All Posts Tagged: Scot Anderson
The June employment report came in on the hot side, beating most economists’ forecasts.
The U.S. economy added another 4.8 million jobs in June on top of an upwardly revised 2.699 million jobs created in May.
The better than expected job gains were likely driven by the reopening of big states like California that didn’t really begin opening up until late May and early June.
It is also important to note that the June employment report is really a backward looking snapshot of the U.S. labor market right now. The health of the labor market and outlook has already changed since these statistics were collected only a few weeks ago.
Virus cases have surged in 34 states over the last two weeks, and at least 19 states have already paused or reversed their reopening, including the big states of California, Texas, and Florida. Consumers were already starting to shy away again from restaurants even before the states announced the reopening pauses and reversals as the fear of virus spread began to change consumer behavior.
The 1.427 million initial jobless claims filed last week and 19.29 million of continuing claims are a timely reminder that further labor market gains will be a much tougher slog from here.

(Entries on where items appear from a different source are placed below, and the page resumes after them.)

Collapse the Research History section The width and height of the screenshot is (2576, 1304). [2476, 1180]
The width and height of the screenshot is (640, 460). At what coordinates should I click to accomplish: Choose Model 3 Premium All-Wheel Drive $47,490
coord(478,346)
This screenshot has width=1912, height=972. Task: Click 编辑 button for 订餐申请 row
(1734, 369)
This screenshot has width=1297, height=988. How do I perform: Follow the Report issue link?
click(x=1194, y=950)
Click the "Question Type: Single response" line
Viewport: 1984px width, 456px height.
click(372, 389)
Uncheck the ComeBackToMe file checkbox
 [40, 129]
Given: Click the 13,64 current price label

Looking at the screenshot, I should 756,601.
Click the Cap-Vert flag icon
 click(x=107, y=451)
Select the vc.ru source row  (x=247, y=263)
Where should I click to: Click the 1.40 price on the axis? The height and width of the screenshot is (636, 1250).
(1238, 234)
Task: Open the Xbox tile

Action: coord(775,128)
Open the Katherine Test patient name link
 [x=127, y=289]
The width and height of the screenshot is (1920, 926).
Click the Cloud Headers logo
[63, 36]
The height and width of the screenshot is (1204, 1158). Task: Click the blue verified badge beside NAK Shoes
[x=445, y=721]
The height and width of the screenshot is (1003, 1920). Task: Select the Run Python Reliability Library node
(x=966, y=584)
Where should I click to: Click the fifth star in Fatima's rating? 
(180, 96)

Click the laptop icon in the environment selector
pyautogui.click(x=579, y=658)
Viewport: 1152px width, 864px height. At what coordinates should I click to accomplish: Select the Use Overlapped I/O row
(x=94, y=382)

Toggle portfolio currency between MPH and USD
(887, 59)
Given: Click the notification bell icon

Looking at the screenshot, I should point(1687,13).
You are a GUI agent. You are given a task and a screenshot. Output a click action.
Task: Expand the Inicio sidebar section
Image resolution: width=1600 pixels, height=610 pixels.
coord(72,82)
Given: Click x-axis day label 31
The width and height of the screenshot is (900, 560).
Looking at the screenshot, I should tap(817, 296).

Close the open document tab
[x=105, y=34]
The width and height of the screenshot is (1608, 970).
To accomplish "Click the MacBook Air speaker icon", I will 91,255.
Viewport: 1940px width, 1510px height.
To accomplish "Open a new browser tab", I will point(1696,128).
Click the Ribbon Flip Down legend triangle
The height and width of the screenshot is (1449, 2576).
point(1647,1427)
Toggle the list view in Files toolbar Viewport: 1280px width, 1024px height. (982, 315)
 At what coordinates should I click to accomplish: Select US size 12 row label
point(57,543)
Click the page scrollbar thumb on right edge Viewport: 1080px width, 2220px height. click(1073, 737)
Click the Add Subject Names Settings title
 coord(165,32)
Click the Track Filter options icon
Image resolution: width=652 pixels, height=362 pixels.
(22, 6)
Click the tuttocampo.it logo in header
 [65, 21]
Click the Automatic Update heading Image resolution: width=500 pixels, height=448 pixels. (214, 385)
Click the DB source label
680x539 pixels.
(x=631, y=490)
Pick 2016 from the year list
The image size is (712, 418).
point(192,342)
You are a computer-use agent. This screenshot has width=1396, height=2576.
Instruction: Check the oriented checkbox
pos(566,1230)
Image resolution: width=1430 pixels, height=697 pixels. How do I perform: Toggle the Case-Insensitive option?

The June jobs report is really a reopening story. Economic reopening across the country since the beginning of May has brought back a net 7.499 million jobs, about a third of the 22.160 million jobs that were lost in March and April as shelter-at-home orders and business shutdowns spread across the country. Yet U.S. nonfarm employment today is still below the level first seen more than a decade ago. The job gains over the past two months have been large enough to push the U.S. unemployment rate down to 11.1% in June from a peak of 14.7% in April.
Job growth was broad based in June with leisure and hospitality (+2.088 million), retail trade (+740 thousand), education and health care (+568 thousand), and manufacturing (+356 thousand) leading the way. Leisure and hospitality lost 8.318 million jobs in March and April and has now brought back 3.491 million jobs or 41.9% of the total lost in May and June.
There are a few weak spots to note in today’s report. Job gains in information (+9 thousand), financial services (+32 thousand), government (+33 thousand), and construction (+158 thousand) remained on the weak side, and a net 10 thousand jobs were lost in mining and logging.
Also, there are still 17.75 million unemployed Americans up from 5.787 million in February with the average duration of unemployment rising to 15.7 weeks from 6.1 weeks in April. The longer people remain unemployed, the more their skills degrade and the more permanent the losses for the economy and lifetime incomes. The reopenings can only bring us back so far and we still have a long way to go to get back to any semblance of economic normality. We are still in the midst of an economic and employment crisis.
Average hourly earnings dropped 1.2% in June, a bigger decline than the 1.0% decline seen in May. Even so, the average hourly earnings declines over the last few months are not yet too concerning for the consumer spending outlook as it probably means more low wage furloughed workers are coming back to work.
Average hourly earnings surprisingly jumped 4.7% in April alone as more low wage workers temporarily lost their jobs in the early stages of this pandemic, while higher wage workers were able to hold on to them. The April average hourly earnings gain was so large that average hourly earnings are still up 5.0% from a year ago in June, well above the 3.0% rate seen in February before the pandemic hit.
Bottom line: The U.S. labor market moved further away from Great Depression levels of job loss and unemployment in June as leisure and hospitality, health care and education, retail, and restaurants and bars, reopened for business.
Even so, the U.S. economy has suffered a staggering loss of jobs and a level of unemployment that continues to exceed the worst of the Great Recession. We must quickly contain this resurgence in virus spread if we are to build on the labor market gains made over the last few months.